Data extracted from a collection:
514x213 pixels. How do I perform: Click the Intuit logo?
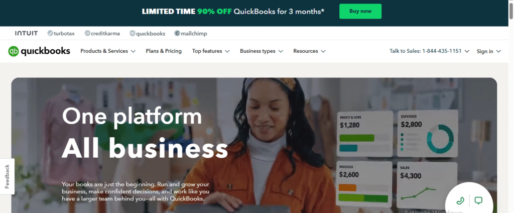[x=26, y=33]
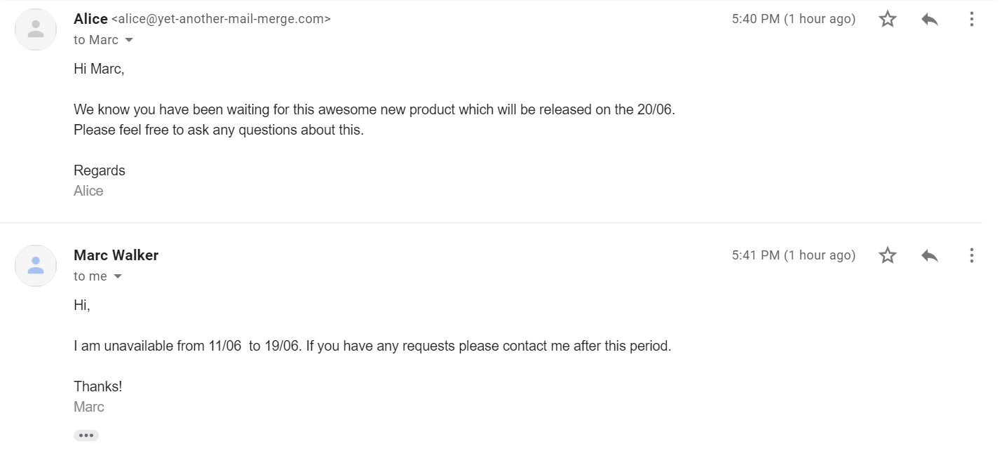
Task: Star Alice's 5:40 PM message
Action: click(888, 20)
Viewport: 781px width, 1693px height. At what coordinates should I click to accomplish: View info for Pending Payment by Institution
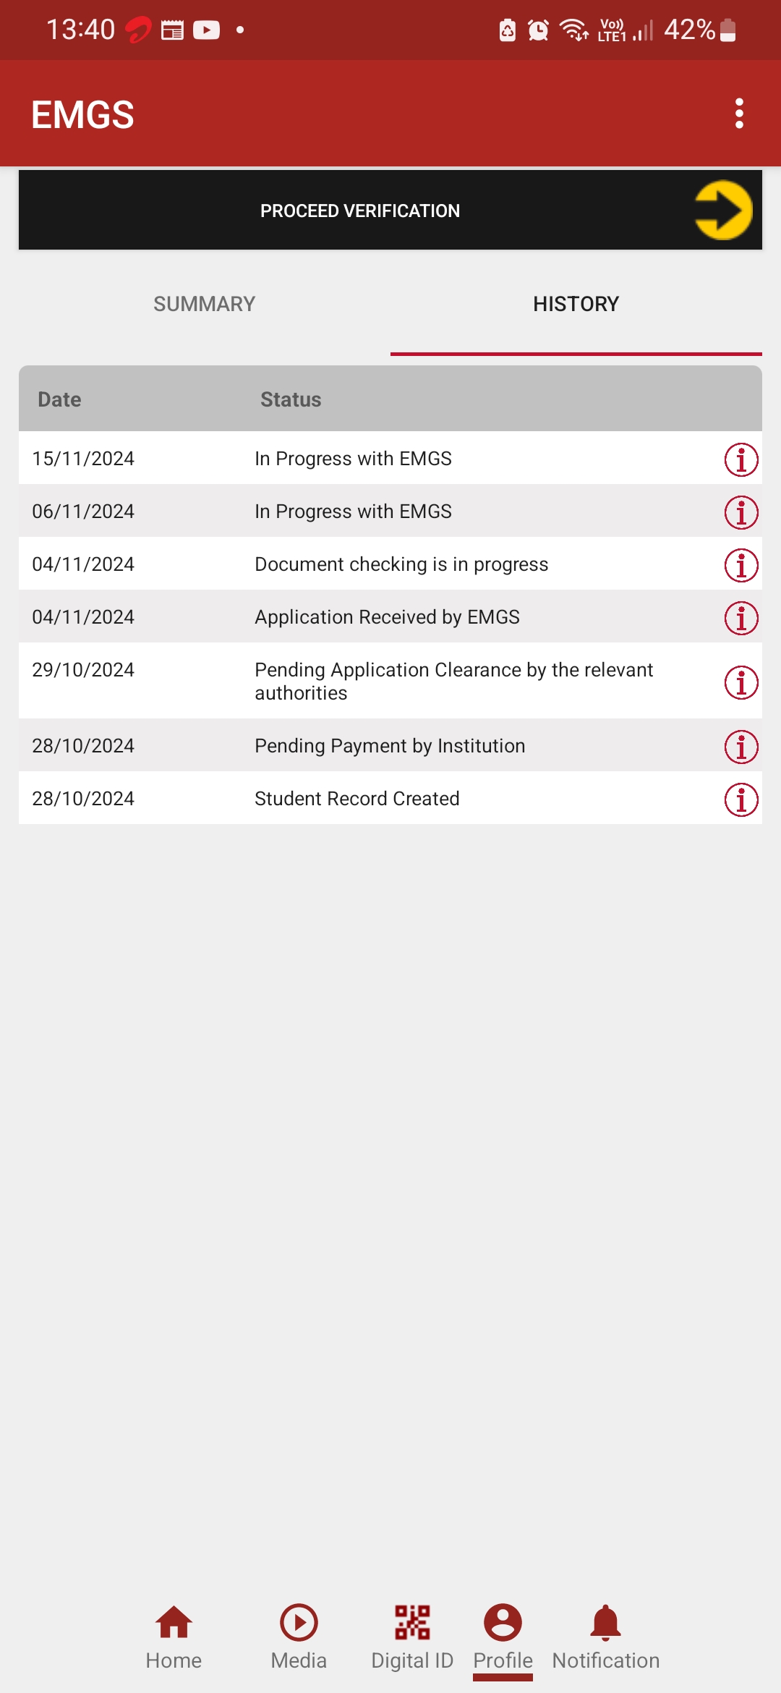[x=741, y=747]
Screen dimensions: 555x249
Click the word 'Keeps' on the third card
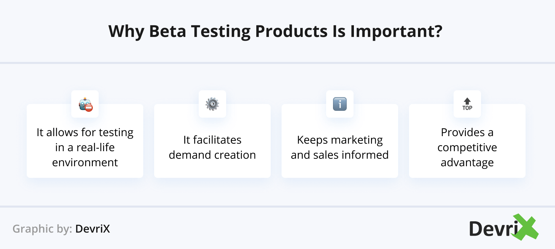[312, 140]
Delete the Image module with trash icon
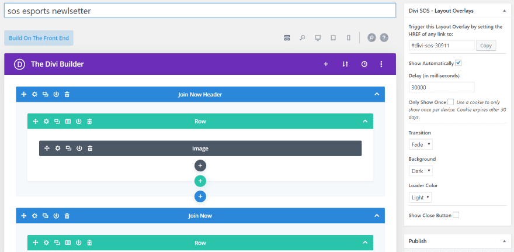Viewport: 514px width, 252px height. point(90,149)
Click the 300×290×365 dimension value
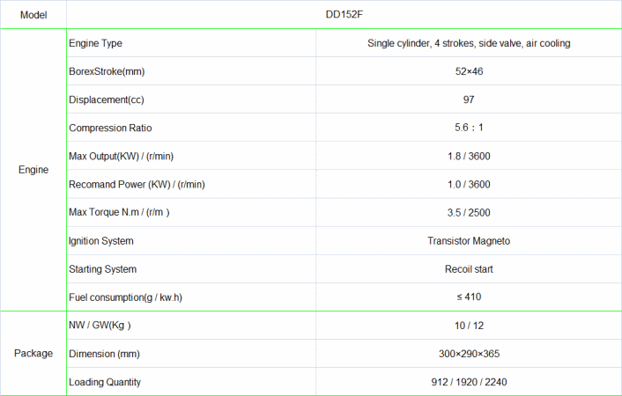 pos(469,354)
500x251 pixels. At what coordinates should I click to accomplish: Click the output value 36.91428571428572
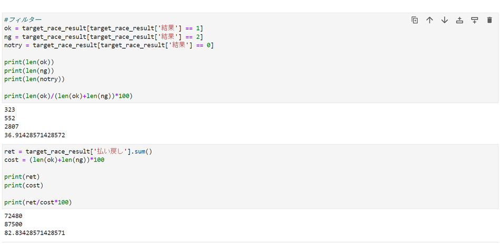pyautogui.click(x=35, y=135)
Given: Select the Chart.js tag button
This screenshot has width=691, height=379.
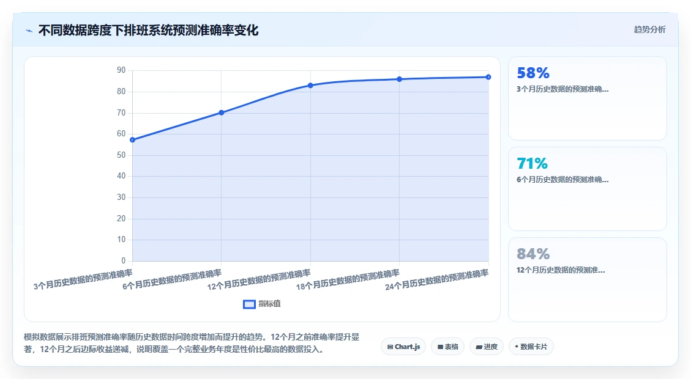Looking at the screenshot, I should click(x=403, y=347).
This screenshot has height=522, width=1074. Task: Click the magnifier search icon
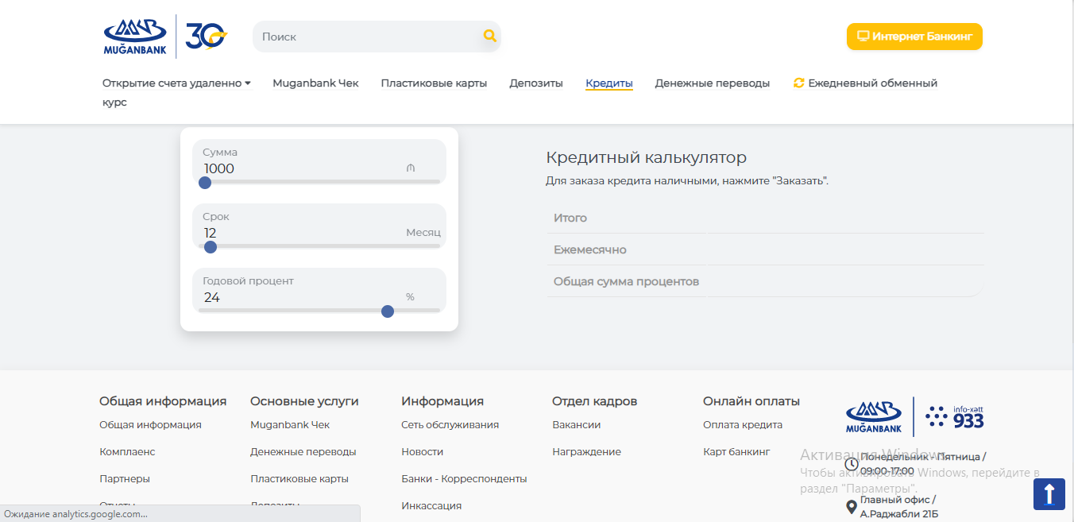(x=489, y=36)
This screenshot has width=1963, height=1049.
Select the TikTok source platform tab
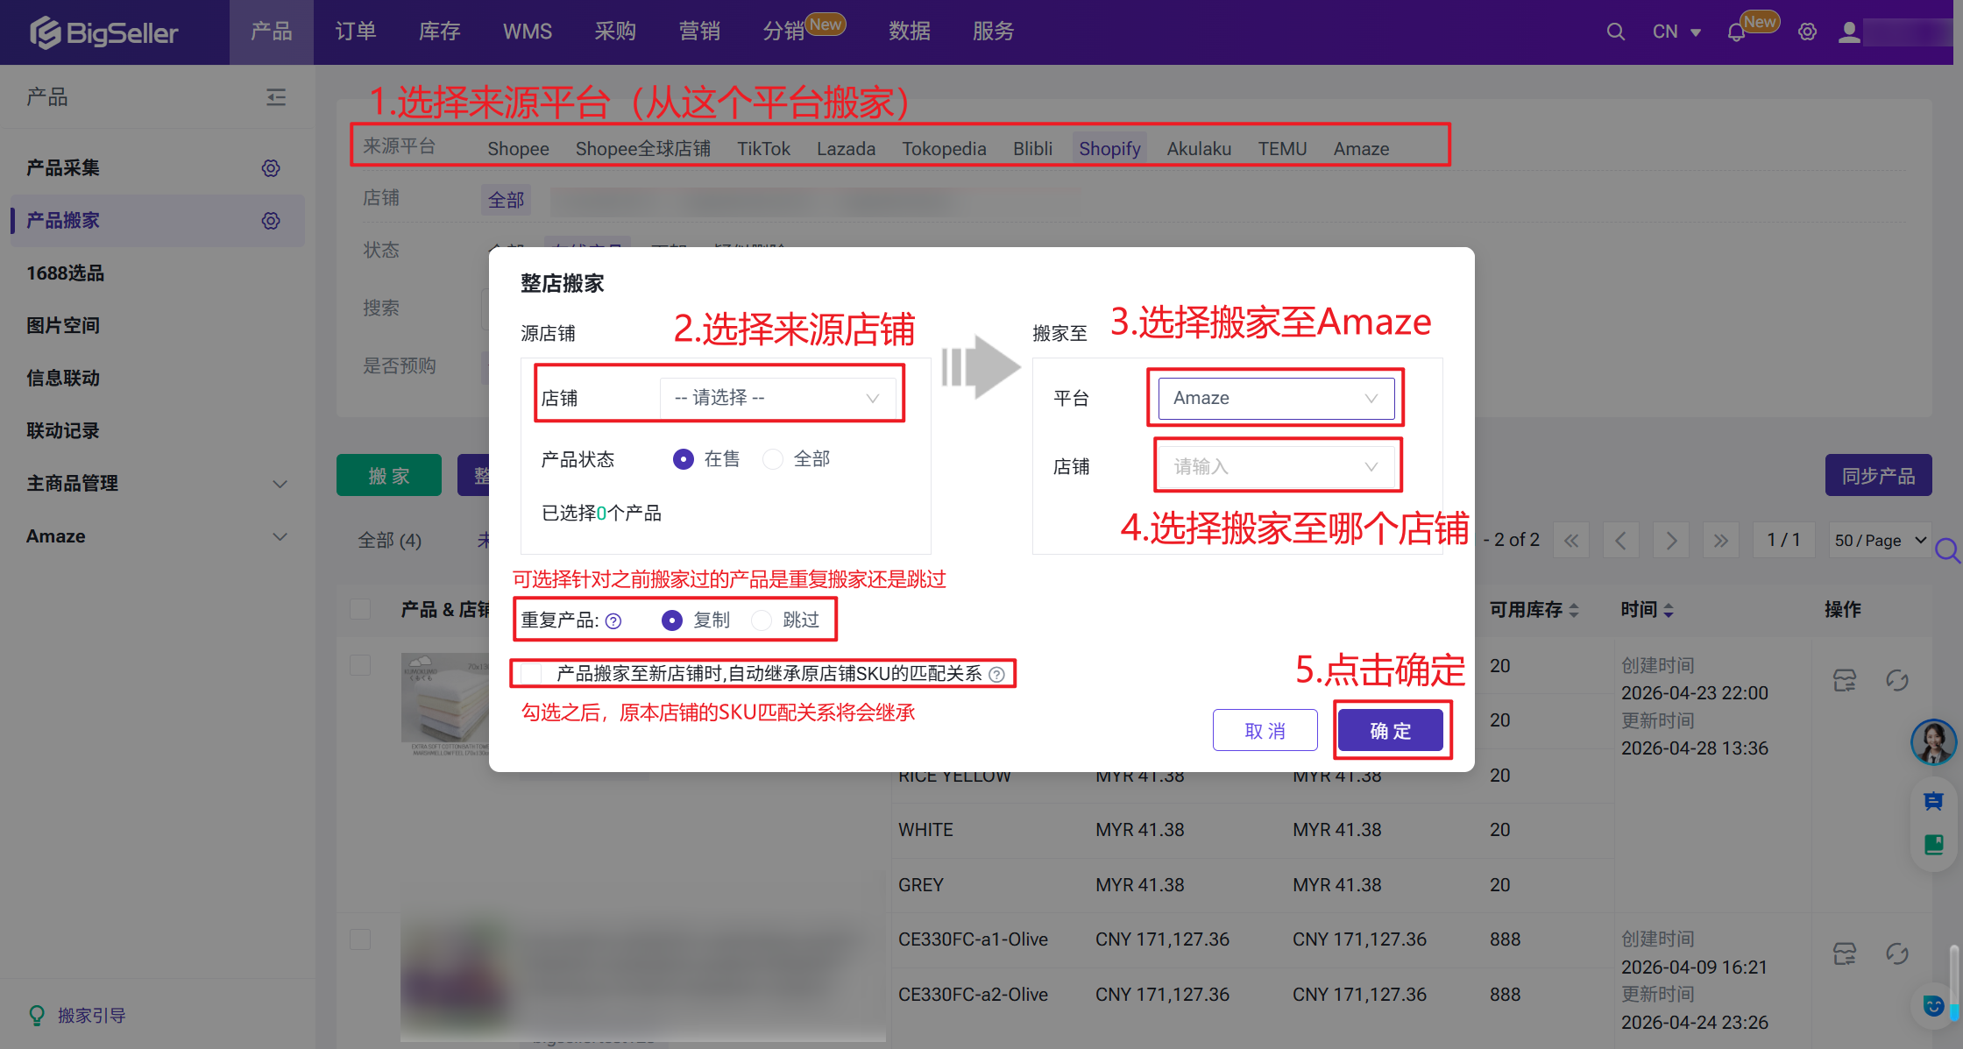point(763,149)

**Work request:**
Copy exactly and only this span: the line with "This screenshot has width=1963, height=1049." through the final line of the entries, both ends included, with the pictures left out.

**Worked solution:**
This screenshot has width=1963, height=1049.
Select the TikTok source platform tab
point(763,149)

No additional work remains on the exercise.